BEGIN Dataset

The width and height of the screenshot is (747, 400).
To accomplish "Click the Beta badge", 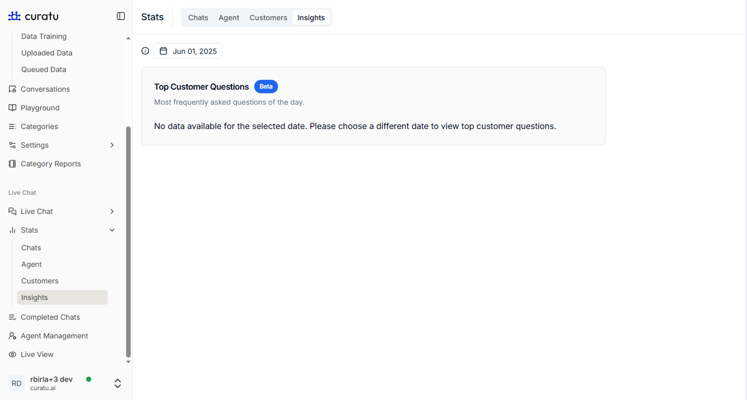I will 266,87.
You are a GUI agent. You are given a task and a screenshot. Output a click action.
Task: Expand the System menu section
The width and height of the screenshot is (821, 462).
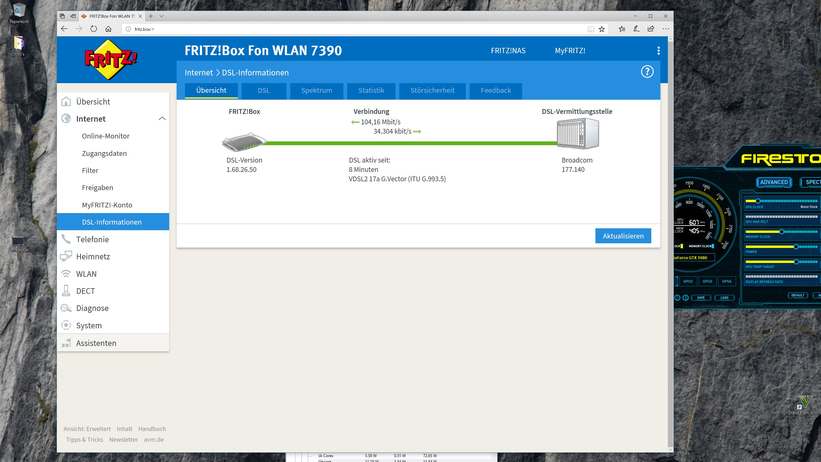[89, 326]
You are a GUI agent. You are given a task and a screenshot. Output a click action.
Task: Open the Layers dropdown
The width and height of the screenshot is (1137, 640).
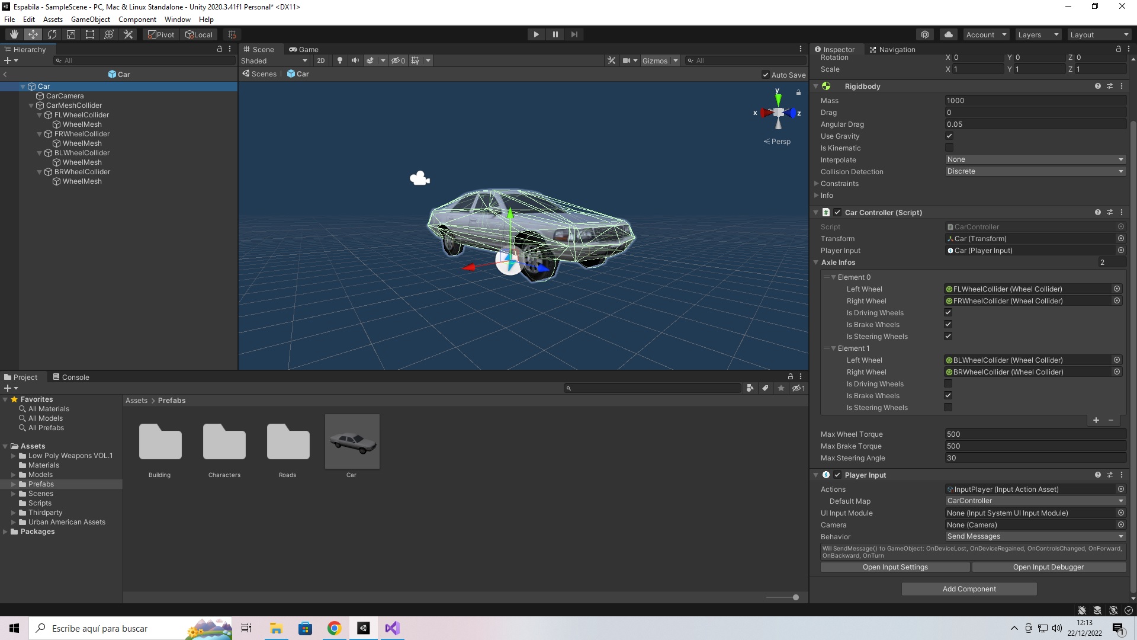(x=1038, y=34)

END Dataset

When you reach the line that contains "Task: Expand the System menu section" in the records above, copy it and every line after it exactly through the last one, leaving out the pictures.

Task: Expand the System menu section
The width and height of the screenshot is (821, 462).
[89, 326]
You are a GUI agent. You are given a task and a screenshot. Output a click action.
Task: Open the Layers dropdown
The width and height of the screenshot is (1137, 640).
(x=1038, y=34)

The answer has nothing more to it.